[Target position records]
"""

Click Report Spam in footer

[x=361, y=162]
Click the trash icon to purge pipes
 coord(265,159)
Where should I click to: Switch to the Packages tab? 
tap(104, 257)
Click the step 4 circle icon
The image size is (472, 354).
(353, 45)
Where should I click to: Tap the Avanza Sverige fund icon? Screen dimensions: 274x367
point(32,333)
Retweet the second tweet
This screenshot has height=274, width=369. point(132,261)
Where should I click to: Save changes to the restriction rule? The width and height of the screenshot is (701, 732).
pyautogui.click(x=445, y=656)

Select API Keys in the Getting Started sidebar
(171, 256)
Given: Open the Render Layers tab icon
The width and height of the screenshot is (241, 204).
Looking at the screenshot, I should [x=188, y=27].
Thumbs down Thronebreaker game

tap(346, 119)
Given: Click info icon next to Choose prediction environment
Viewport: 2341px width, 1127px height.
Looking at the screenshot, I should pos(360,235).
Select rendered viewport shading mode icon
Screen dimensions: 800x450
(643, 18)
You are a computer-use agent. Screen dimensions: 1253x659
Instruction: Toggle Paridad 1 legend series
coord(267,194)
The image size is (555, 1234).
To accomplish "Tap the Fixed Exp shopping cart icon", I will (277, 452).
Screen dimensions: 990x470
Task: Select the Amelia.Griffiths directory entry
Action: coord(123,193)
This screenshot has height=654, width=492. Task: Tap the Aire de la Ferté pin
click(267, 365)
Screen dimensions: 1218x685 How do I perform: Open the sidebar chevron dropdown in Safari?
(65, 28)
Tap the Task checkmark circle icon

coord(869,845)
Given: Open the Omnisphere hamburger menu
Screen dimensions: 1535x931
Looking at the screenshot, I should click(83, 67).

"""

• What to work on: Copy out the records between the lines holding "Select rendered viewport shading mode icon" and "coord(267,194)", inclusive, with the requests unchanged. Shift every coordinate in the answers by adding 149 to it.

• Exercise result:
Select rendered viewport shading mode icon
Screen dimensions: 800x450
(792, 167)
You are a computer-use agent. Screen dimensions: 1253x659
Instruction: Toggle Paridad 1 legend series
coord(416,343)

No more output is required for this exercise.